Items from a pointing dataset:
▬▬▬

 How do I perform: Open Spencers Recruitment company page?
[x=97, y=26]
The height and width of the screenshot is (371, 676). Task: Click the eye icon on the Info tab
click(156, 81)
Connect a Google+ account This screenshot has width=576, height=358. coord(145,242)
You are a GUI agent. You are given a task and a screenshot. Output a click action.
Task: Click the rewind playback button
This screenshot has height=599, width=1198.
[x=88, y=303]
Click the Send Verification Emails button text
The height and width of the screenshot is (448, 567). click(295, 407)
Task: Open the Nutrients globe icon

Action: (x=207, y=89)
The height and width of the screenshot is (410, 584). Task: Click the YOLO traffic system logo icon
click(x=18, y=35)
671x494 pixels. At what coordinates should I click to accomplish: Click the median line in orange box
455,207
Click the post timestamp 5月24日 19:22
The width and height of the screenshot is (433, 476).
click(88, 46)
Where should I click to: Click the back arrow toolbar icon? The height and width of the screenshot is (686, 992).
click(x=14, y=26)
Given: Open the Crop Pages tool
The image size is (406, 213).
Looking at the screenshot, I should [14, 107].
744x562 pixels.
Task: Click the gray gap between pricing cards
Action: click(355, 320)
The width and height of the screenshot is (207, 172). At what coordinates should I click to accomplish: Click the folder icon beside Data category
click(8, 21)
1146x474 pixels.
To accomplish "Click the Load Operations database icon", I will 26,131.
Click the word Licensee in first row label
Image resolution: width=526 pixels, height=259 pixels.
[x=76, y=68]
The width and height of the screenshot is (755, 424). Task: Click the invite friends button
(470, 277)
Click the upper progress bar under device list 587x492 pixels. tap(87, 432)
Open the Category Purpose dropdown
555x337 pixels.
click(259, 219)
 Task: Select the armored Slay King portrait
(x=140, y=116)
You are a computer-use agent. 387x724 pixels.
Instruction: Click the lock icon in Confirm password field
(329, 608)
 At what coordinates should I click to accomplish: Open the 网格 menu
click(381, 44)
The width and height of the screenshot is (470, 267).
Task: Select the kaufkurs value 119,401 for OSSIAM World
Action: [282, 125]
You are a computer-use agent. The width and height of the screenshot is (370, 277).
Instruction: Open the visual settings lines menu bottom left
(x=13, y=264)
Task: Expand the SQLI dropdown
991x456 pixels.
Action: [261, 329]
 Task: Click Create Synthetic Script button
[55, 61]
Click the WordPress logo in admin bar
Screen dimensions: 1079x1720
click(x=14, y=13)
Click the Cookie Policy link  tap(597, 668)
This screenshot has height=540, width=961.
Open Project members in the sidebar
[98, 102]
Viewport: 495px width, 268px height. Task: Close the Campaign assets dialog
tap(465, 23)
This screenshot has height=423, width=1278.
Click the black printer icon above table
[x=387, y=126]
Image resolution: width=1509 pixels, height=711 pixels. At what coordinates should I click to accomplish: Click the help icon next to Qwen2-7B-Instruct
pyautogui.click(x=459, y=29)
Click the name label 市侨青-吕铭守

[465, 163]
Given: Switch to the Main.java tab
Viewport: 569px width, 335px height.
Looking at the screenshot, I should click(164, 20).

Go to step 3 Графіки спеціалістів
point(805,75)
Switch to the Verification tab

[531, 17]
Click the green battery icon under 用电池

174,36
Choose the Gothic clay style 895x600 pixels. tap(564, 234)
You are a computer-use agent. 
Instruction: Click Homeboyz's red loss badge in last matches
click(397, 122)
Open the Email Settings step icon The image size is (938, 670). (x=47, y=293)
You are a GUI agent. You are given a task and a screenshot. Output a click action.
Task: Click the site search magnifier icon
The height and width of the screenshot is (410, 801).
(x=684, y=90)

▬▬▬

- _TASK GOAL_: Return the items verbatim, starting at the first line and ending with the line that contains "click(156, 81)".

- _PROBLEM SOLUTION_:
 How do I perform: Open Spencers Recruitment company page?
[x=97, y=26]
The height and width of the screenshot is (371, 676). Task: Click the eye icon on the Info tab
click(156, 81)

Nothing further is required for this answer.